The therapeutic effect of the fibroblast-mediated human interferon (IFN alpha) gene therapy in combination with interleukin-2 (IL-2) activated killer cells (AK)/doxorubicin (i.e., adoptive chemoimmunotherapy) on nude mice bearing the human hepatocellular carcinoma (HCC) was investigated. A fibroblast cell clone (NIH3T3-IFN alpha+) secreting 1024 U/ml human IFN alpha was obtained from 14 positive clones by BMGNeo-IFN alpha DNA transfection, G418-resistant selection, limiting dilution and assay of IFN alpha activity.
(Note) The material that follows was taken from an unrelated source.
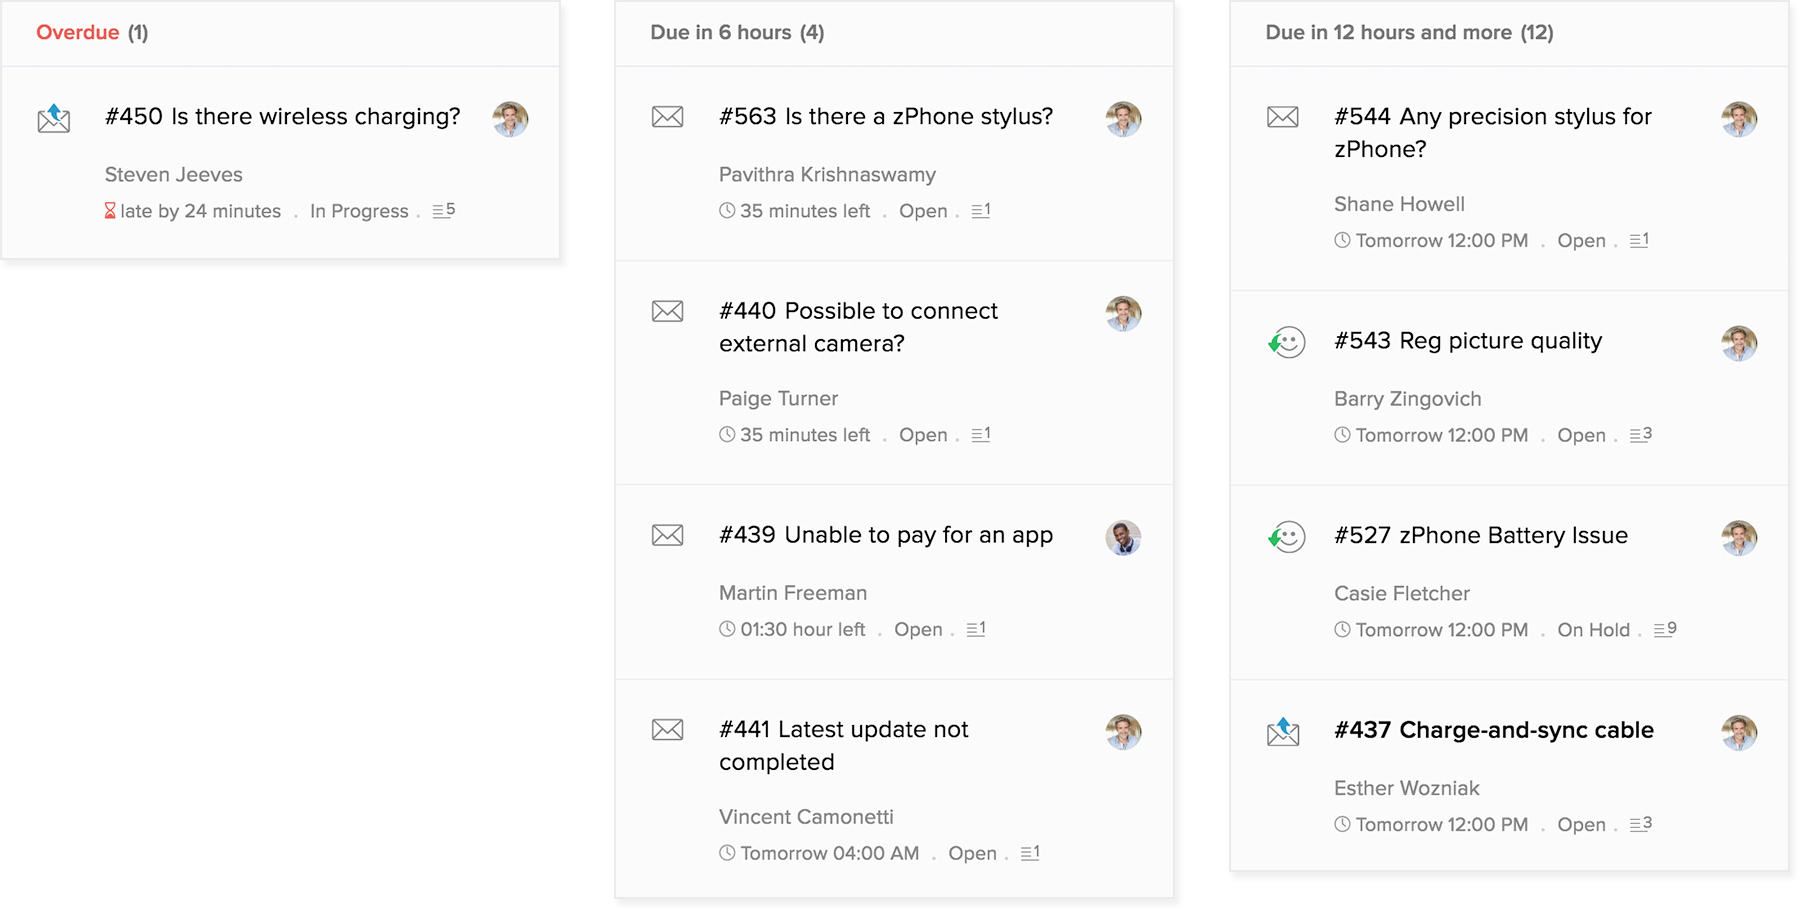Click the thread count icon on ticket #527
Viewport: 1800px width, 922px height.
pyautogui.click(x=1662, y=630)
After i.p. implantation of NIH3T3-IFN alpha+ encapsulated into collagen, serum human IFN alpha activity could be detected from 12 h to day 15 with a peak at 72 h. AK were prepared from human peripheral mononuclear cells costimulated in vitro by IL-2 and inactivated human SMMC 7721 HCC cells. When the NIH3T3-IFN alpha+ cells were i.p. implanted into the HCC-bearing nude mice, the grown of HCC was inhibited and the survival time of the mice was extended. The growth of HCC was inhibited more obviously when AK was i.v. injected and IL-2 was i.p. injected after the NIH3T3-IFN alpha+ cells had been implanted. The best therapeutic effect was achieved when NIH3T3-IFN alpha+ cells were used in combination with IL-2/AK/doxorubicin. All these results suggested that the fibroblast-mediated human IFN alpha gene therapy could be used to treat the human hepatocellular carcinoma effectively and that when used in combination with IL-2-based adoptive chemoimmunotherapy, the therapeutic effect would be better.